Он рыгнул, выпил, вытер губы полотенцем.
– Не знаю, – Ольга выпила, откусила от груши, – мне Инка Бесяева рассказывала, как ее с двумя подругами на цековскую дату возили и чем это кончилось.
– Чем?
– Трупом. Старший тренер «Спартака» по гимнастике взял свою любовницу – Инночку и двух ее подружек. И на дачу к зав. отделом ЦК. Там еще был зам. Тяжельникова и какой-то хуй из ЦК ВЛКСМ. Выпили, закусили, потом в баньку. Стали трахаться. И этот хуй комсомольский захлебнул девчонку спермой. Насмерть. А потом…
– Сриз форпи на ященковое! Есть партаппаратчики, а есть рядовые коммунисты, хули тут неясного! Ельцин же тоже был коммунистом!
– А мне Ельцин не нравится. У него лицо тяжелое какое-то…
– Главное, чтоб человек дело делал. Для честного коммуниста это значит – думать о нуждах народа, помогать налаживать производство, заботиться о неимущих. А для партаппаратчика главное – карьера, масть, подхалимаж! Он, пиздюк, готов начальству в жопу червем вползти и через рот вылезти! Таких надо давить, как гнид. А честный коммунист никому не помеха. Даже собственникам.
– У меня папаша был честным коммунистом, – Ольга размяла папиросу, закурила, – все воевал с партначальством. Два выговора и два инфаркта, – Или вот говорят: Сталин, Сталин! Злодей и убийца. А то, что он аграрную страну превратил в индустриальную – забыли. Культ личности – это правильно, на хуй это нужно. Но дисциплина нашим разъебаям нужна, как хомут для бешеной лошади! Они без дисциплины вон что творят: убивают, поджигают, рэкетируют! Он бы им показал – рэкет! Такой бы, блядь, рэкет устроил, что срали бы и ссали со страху без продыха! В Сибири бы на лесосплаве рэкетировали!
– Мой папаша тоже Сталина уважал, но не за индустриализацию, а за Отечественную войну…
– За войну?! Да за это его живьем сварить и собакам выбросить! Он, гад рябой, армию обезглавил, Тухачевского с Якиром расстрелял, пересажал честных командиров! Такую сволочь, как Мехлиса, приблизил! Позволил немцам в первый день всю авиацию разбомбить на хуй!
Ольга вздрогнула, папироса выпала из ее пальцев. Она закрыла лицо руками и всхлипнула.
– Что? Что такое? – наклонился к ней Штаубе.
– Не хочу я… не хочу… жуок… – простонала она.
– Да бросьте вы, – он положил ей руку на плечо, – вам – и бояться?
– Я не боюсь! Я не хочу, чтобы Нина!
Штаубе вздохнул, поднял папиросу и бросил в огонь:
– Ольга Владимировна, Нина человек подготовленный. Соколов-то не лучше, правда?
– Я не хочу… не хочу! – всхлипывала Ольга.
– Жуок не вчера придумали, что ж теперь мучиться? Выпейте-ка лучше, да гоните тоску-печаль. Нам без анестезии нельзя.

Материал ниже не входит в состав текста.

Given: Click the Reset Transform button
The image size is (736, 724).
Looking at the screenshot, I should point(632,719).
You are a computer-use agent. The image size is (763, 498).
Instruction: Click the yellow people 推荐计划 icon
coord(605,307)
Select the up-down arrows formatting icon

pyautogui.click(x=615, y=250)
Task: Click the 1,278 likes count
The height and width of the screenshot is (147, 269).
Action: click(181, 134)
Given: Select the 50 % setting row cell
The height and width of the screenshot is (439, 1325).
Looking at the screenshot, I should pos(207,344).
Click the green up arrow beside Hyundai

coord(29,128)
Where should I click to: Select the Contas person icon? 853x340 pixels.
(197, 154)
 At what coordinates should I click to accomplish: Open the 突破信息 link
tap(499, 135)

Он разлил остатки водки по рюмкам, приложил горлышко бутылки к губам и подул. Бутылка отозвалась протяжным звуком.
Неделя прошла в подготовке к Делу №3. 8 января в 9.12 утра все собрались в кабинете Реброва.

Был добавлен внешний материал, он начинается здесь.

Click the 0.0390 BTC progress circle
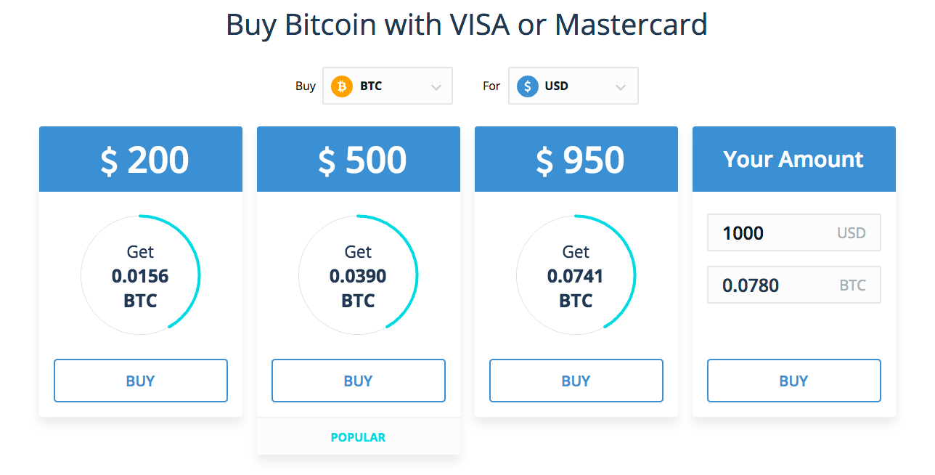 coord(359,276)
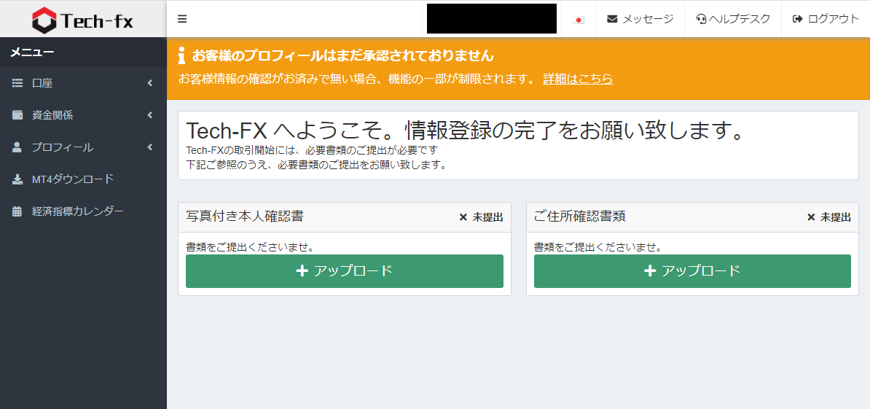Open the 詳細はこちら link
The width and height of the screenshot is (870, 409).
(578, 79)
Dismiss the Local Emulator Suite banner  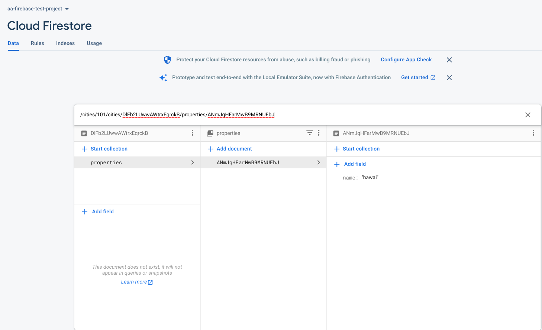(x=449, y=78)
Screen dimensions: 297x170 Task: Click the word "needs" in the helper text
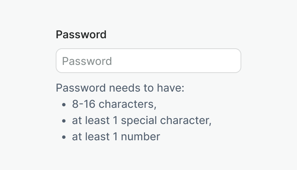(123, 88)
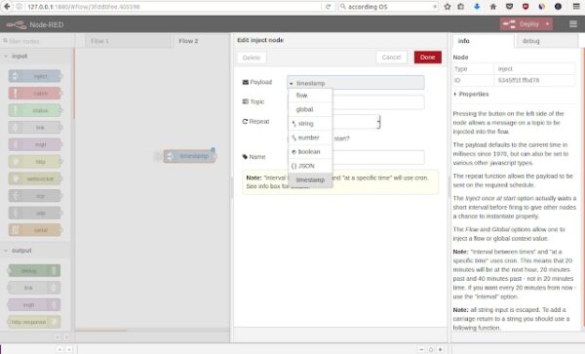Choose the flow option in list
This screenshot has width=585, height=354.
[310, 96]

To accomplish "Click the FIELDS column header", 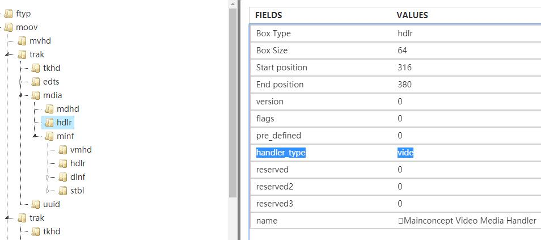I will click(x=268, y=15).
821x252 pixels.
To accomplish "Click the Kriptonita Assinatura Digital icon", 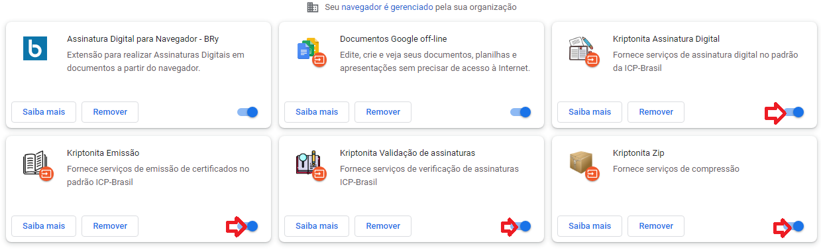I will click(581, 50).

– Попрошу всех перевести часы, – сказал Ребров, – сейчас 11 часов 28 минут.
Он подождал, пока Штаубе, Сережа и Ольга переводили стрелки ручных часов, и продолжил:
– Итак, Дело №3. От его исхода зависит наше будущее. Оступиться мы не имеем права. А также не имеем права на малодушие, нерешительность, непрофессионализм. В 12.10 мы входим в министерство. В 12.30 мы должны выйти из него с готовым результатом. В 12.45 – завод. Дальнейший график времени зависит от обстоятельств. Вопросы есть?
– Можно я понесу? – спросил Сережа.
– Нельзя, – Ребров встал. – Ну, двинулись.
– С Богом, – пробормотал Штаубе.
Они спустились вниз, оделись и вышли из дома.
– Опять подтаяло, – Ольга сощурилась на тусклое солнце.
– Щас бы пухляка закатать, – сказал Сережа.
– Пухляки… все впереди… – рассеянно произнес Штаубе.
Они сели в машину и поехали. В 12.02 Ребров свернул с Садового кольца на Малую Бронную, въехал во двор дома №8 и заглушил мотор.
– Генрих Иваныч, вы третий, – сказал Ребров, забирая у Штаубе дипломат.